To support this, calling applications can optionally implement some additional
operations for their capsule types. This is limited only to the subset of
operations that, as noted above, are reasonable to expect to have available on
values of any type.
It does not include type-specialized operations like
arithmetic; to perform such operations against capsule types, implement that
logic in your calling application instead where you must presumably already
be making specialized decisions based on value types.
The following operations are implementable:
* The `GoString` result for values of the type, so that values can be included
in `fmt` operations using `%#v` along with other values and give a more
useful result.
To stay within `cty`'s conventions, the `GoString` result should generally
represent a call to a value constructor function that would produce an
equivalent value.
* The `GoString` result for the type itself, for similar reasons.
* Equality as an operation. It's unnecessary to implement this unless your
capsule type represents a container for other `cty` values that would
need to be recursively compared for equality. For simple capsule types,
just implement raw equality and it will be used for both situations.
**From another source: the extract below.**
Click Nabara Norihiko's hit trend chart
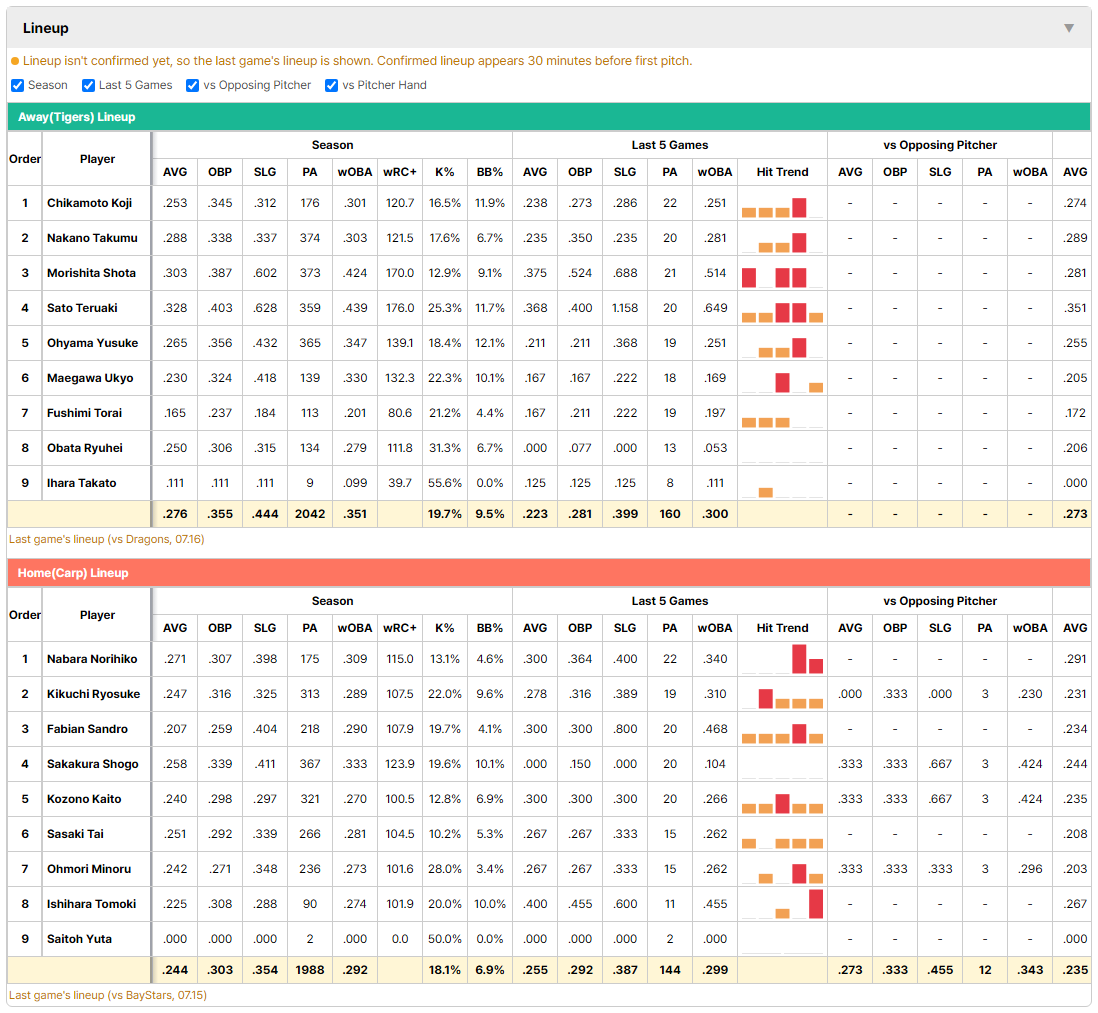(x=782, y=659)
* Raw equality as an integration method. This is commonly used in tests in
order to take into account not only the value itself but its null-ness and
unknown-ness. Because capsule types are primarily intended to be simple
transports for opaque application values, in simple cases this integration
method can just be a wrapper around whatever normal equality operation would
apply to the wrapped type.
* Conversion to and from the capsule type, using the `convert` package. Some
applications use conversion as part of decoding user input in order to
coerce user values into an expected type, in which case implementing
conversions can make an application's capsule types participate in such
coersions as needed.
To implement one or more of these operations on a capsule type, construct it
with `cty.CapsuleWithOps` instead of just `cty.Capsule`.
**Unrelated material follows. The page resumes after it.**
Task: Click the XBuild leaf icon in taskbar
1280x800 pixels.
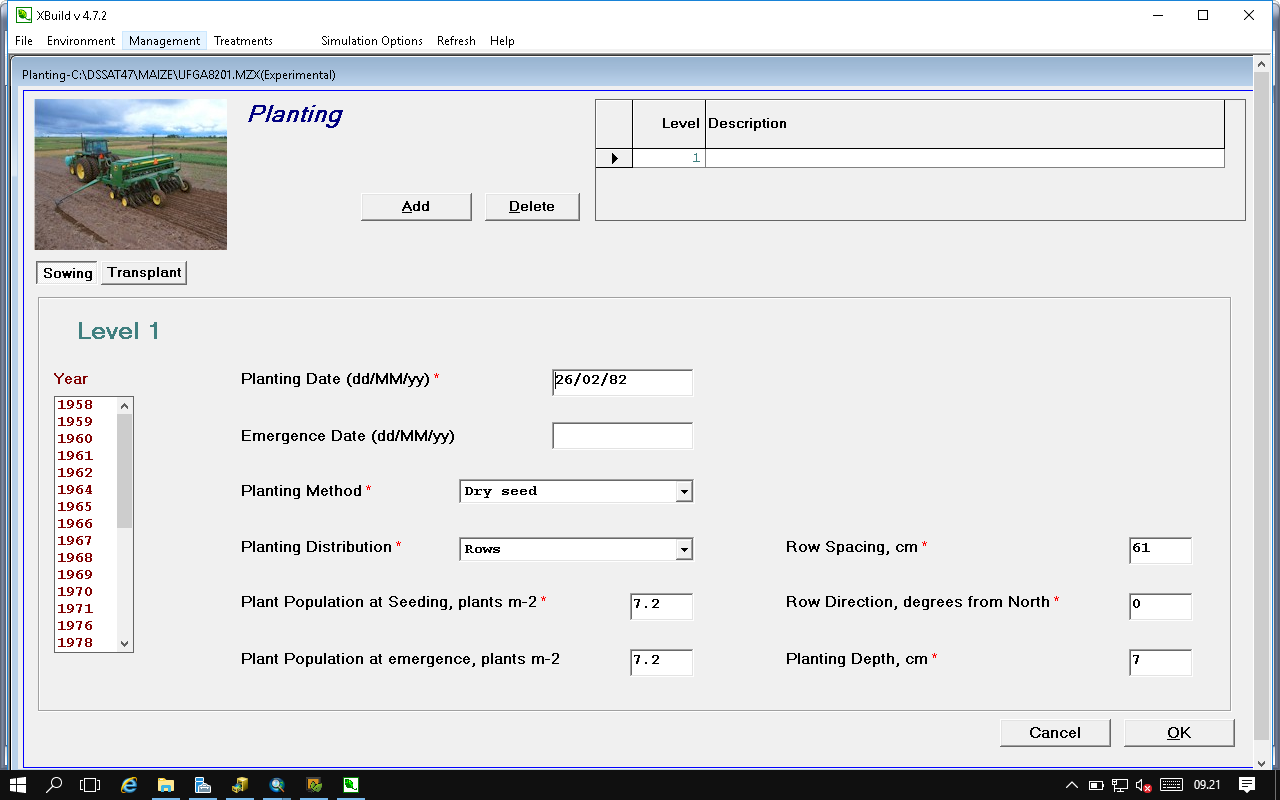Action: coord(351,785)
The operation implementations are provided as function references within a
struct value, and so those function references can potentially be closures
referring to arguments passed to a type constructor function in order to
implement parameterized capsule types.
For more information on the available operations and the contract for
implementing each one, see the documentation on the fields of `cty.CapsuleOps`.
## Extension Data
In addition to the operations that `cty` packages use directly as described
above, `CapsuleOps` includes extra function `ExtensionData` which can be used
for application-specific extensions.
It creates an extensible namespace using arbitrary comparable values of named
types, where an application can define a key in its own package namespace and
then use it to retrieve values from cooperating capsule types.
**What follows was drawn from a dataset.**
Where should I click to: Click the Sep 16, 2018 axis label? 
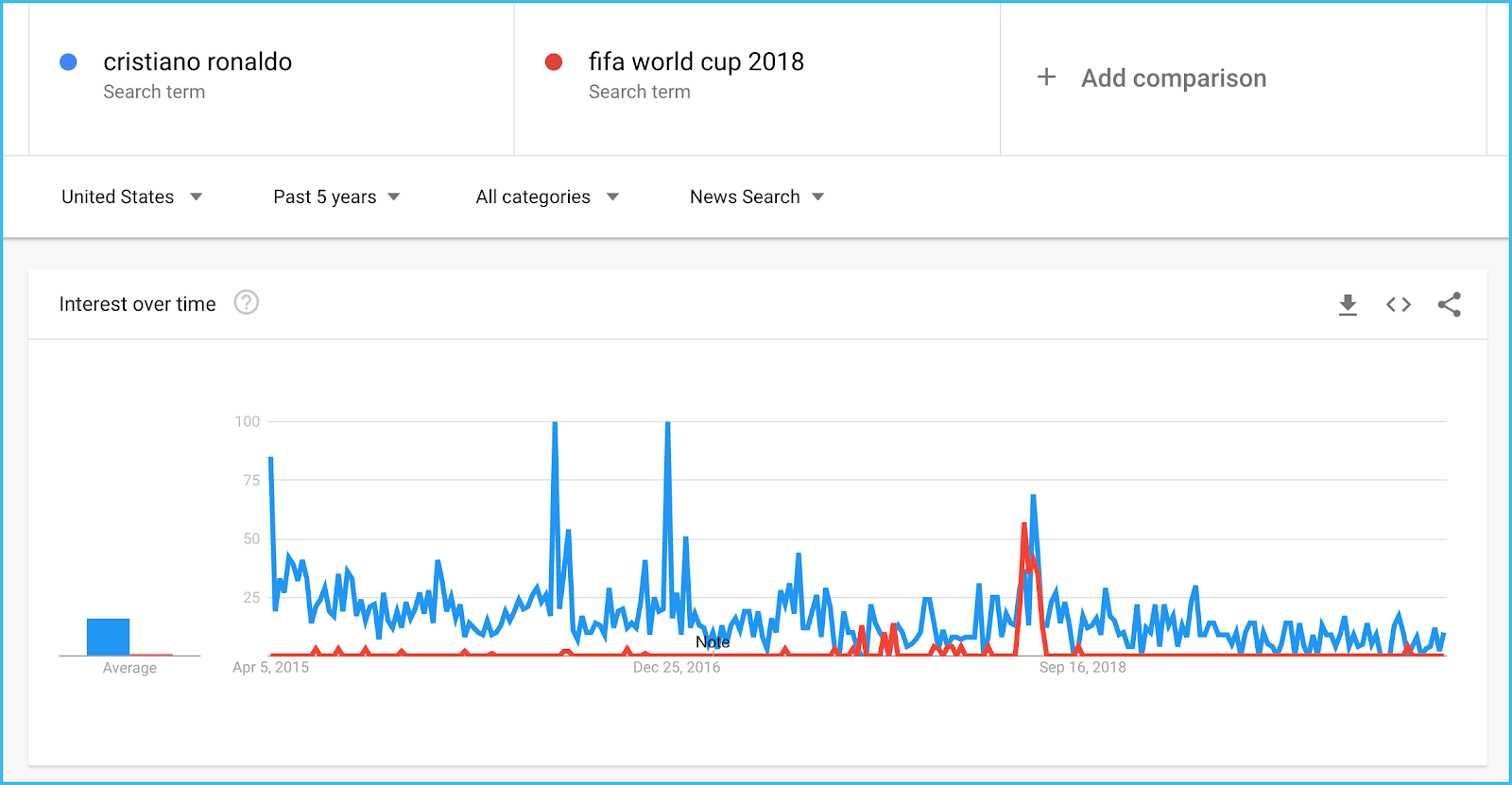[x=1082, y=667]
For example, if there were an application package called `happyapp` which
defined an extension key `Frob`, a cooperating capsule type might implement
`ExtensionData` like this:
```go
ExtensionData: func (key interface{}) interface{} {
switch key {
case happyapp.Frob: // a value of some type belonging to "happyapp"
return "frob indeed"
default:
return nil
}
}
```
Package `happyapp` should define this `Frob` symbol as being of a named type
belonging to its own package, so that the type can serve as a namespace:
```go
type frobType int
var Frob frobType
```
`cty` itself doesn't do anything special with `ExtensionData`, but there is a
convenience method `CapsuleExtensionData` on `cty.Type` that can be used with
capsule types to attempt to access extension data keys without first retrieving
the `CapsuleOps` and checking if it implements `ExtensionData`:
```go
// (in package happyapp)
if frobValue, ok := givenType.CapsuleExtensionData(Frob).(string); ok {
// If we get in here then the capsule type correctly handles Frob,
// returning a string. If the capsule type does not handle Frob or
// if it returns the wrong type then we'll ignore it.
log.Printf("This capsule type has a Frob: %s", frobValue)
}
```
`CapsuleExtensionData` will panic if called on a non-capsule type.